いすゞ自動車は1989年4月、新型SUV「ミュー」を発売しました。既に市場に投入されていたSUV「ビッグホーン」やピックアップトラック「ファスター/ロデオ」のコンポーネンツを流用して製造されたモデルで、Bピラーより後ろの部分が解放型の荷台となっている独特なエクステリアが特徴でした。
2種類のルーフを用意
当初のボディタイプは2ドアのみであった一方、ボディ後半部分にFRP製トノカバーが備わる「ハードカバー」と、ソフトトップ仕様の「ソフトトップ」の2タイプが用意されました。スタイリングは、フロントマスクはファスター/ロデオと共通ながら、ロールバー風の太いBピラーを持つことが特徴でした。また、リアシートは備わらず、乗車定員は2名となっていました。
ボディ・ディメンションは全長4,135mm×全幅1,780mm×全高1,695mm、ホイールベース2,330mmというショート&ワイドなものでした。サスペンション形式はビッグホーン同様、フロントがダブルウィッシュボーン式、リアがリジッド・リーフ式で、駆動方式も同様に全車パートタイム4WD方式でした。

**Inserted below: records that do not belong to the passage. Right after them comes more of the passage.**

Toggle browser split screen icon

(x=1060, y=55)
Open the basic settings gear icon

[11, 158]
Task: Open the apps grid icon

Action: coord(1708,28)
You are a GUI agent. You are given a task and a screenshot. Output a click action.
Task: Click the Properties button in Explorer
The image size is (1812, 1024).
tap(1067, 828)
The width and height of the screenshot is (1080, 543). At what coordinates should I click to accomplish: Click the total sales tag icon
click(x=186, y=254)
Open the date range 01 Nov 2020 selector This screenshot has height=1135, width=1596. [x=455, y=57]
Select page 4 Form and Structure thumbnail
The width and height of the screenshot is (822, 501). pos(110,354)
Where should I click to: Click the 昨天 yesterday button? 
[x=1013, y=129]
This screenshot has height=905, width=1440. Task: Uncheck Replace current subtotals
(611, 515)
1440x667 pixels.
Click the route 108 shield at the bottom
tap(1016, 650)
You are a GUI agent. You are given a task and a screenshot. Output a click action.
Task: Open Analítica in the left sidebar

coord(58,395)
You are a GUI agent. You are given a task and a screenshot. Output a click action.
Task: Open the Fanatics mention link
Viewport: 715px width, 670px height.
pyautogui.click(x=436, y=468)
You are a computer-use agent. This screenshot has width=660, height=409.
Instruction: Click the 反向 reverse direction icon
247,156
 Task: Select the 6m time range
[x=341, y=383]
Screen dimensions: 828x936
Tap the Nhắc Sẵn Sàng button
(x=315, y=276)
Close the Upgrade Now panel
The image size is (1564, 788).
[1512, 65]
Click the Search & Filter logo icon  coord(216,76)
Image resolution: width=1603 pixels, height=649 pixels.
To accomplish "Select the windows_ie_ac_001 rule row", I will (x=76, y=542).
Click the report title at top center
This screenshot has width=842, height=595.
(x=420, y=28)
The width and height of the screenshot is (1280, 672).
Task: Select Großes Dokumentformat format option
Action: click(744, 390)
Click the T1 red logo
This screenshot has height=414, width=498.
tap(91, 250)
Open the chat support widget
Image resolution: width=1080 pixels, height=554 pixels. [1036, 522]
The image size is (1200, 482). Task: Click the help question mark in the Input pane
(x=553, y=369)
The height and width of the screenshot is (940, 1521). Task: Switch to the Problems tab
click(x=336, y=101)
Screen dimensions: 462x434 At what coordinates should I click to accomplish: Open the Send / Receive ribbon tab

エンジンは当初、2.6L直4OHVガソリンNAの4ZE1型(最高出力120ps/最大トルク20kgm)と、2.8L直4OHVディーゼルターボの4JB-T型(最高出力110ps/最大トルク23kgm)の2種類が用意されました。組み合わせられるトランスミッションは、5速MTのみの設定でした。ブレーキは、全車にフロントがベンチテーテッド型の4輪ディスク式が採用されました。
1990年にメタルトップ仕様を追加
当初のグレード体系は、ベースグレードと「ブライト仕様」の2タイプのラインナップでした。その後1990年8月に、3ドアメタルトップ・4人乗り仕様の「メタルトップ」が追加されました。次いで1991年9月に最初のマイナーチェンジが実施され、フロントグリルの意匠変更とともにディーゼル車に4速トルコン式AT仕様が追加されました。
次いで1992年10月に実施された2度目のマイナーチェンジでは、フロントグリルやバンパーの意匠変更とともに、サイドドアビームやシートベルトウォーニングなどが採用されました。同時に、ソフトトップは廃止されました。続いて1993年9月に一部改良が実施され、エンジンが3.1L直4OHV過流室式ディーゼルターボの4JG2型(最高出力120ps/最大トルク27.5kgm)に置換・一本化されました。
同時に、リアのディスクブレーキがフロント同様のベンチレーテッド型にアップデートされたほか、タイヤが全車15インチから16インチへと拡大されました。次いで1995年12月に実施された一部改良では、内装デザインなどが変更されるとともに、ABSとSRSデュアルエアバッグシステムがオプション設定されました。そして1998年6月にフルモデルチェンジが実施され、2代目モデルに移行しました。